Dataset entries
########
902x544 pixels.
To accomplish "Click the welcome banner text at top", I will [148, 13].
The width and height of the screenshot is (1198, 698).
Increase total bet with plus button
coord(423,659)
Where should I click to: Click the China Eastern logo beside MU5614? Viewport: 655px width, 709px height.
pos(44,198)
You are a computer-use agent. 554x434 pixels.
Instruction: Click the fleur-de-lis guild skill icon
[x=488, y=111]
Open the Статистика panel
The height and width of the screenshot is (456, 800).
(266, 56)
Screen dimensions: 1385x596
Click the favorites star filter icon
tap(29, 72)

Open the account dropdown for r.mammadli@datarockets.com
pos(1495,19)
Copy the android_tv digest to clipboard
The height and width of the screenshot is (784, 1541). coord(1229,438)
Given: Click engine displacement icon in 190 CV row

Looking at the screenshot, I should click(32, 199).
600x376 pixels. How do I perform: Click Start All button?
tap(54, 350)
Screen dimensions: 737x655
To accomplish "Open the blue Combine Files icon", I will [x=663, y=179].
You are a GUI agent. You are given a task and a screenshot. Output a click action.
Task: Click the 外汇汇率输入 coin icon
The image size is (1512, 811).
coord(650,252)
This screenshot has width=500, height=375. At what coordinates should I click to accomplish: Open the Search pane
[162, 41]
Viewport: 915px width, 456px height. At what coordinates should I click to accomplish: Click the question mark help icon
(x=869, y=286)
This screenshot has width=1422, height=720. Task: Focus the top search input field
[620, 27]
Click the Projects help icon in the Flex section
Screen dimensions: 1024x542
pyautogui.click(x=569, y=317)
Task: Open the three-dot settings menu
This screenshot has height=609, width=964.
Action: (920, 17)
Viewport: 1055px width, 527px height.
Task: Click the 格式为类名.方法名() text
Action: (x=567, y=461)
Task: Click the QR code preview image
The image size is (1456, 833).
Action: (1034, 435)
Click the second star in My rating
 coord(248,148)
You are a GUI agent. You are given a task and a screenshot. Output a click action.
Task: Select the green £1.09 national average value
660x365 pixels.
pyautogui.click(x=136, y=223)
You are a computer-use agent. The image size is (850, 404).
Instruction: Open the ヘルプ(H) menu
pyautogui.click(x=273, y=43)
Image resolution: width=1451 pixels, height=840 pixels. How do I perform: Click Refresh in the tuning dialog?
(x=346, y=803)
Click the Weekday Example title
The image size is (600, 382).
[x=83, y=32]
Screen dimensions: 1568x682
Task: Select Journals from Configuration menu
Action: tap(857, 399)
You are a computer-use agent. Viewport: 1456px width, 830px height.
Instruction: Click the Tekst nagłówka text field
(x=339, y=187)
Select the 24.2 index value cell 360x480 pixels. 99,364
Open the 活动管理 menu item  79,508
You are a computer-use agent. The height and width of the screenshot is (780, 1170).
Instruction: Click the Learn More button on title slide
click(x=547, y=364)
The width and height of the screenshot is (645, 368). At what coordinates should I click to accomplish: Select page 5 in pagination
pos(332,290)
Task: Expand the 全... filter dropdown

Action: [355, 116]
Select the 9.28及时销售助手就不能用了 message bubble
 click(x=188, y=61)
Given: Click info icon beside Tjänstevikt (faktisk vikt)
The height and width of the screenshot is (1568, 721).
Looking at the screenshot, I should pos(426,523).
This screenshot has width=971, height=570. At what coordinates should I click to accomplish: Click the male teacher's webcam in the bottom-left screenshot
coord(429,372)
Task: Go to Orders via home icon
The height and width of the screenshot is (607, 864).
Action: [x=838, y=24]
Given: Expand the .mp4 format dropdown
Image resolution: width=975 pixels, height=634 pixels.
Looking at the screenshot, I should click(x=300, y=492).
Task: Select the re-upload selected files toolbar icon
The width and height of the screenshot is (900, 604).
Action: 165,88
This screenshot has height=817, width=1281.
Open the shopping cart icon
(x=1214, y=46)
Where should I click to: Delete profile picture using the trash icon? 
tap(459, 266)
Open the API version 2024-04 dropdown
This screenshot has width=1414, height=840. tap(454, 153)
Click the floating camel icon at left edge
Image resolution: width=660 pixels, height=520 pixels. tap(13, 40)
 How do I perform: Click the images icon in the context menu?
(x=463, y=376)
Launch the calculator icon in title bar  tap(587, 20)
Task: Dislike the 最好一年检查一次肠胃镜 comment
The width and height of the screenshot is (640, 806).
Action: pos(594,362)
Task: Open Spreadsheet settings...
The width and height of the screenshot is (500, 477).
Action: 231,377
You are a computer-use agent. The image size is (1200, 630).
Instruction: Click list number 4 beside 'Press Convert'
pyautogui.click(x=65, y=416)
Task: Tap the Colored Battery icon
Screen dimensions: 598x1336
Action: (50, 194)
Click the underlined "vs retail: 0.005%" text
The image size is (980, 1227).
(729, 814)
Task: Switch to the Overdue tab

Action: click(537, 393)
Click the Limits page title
########
◆ **Task description**
Copy each line of the preceding data that contains the string "agent".

◆ **Finished task**
You are a computer-use agent. 554x434 pixels.
You are a GUI agent. You are given a task and a screenshot. Output a click action.
You are a GUI agent. You are given a task and a screenshot. Output a click action.
You are a computer-use agent. The image size is (850, 404).
You are a computer-use agent. Viewport: 1456px width, 830px height.
You are a computer-use agent. The height and width of the screenshot is (780, 1170).
You are a computer-use agent. The image size is (1200, 630).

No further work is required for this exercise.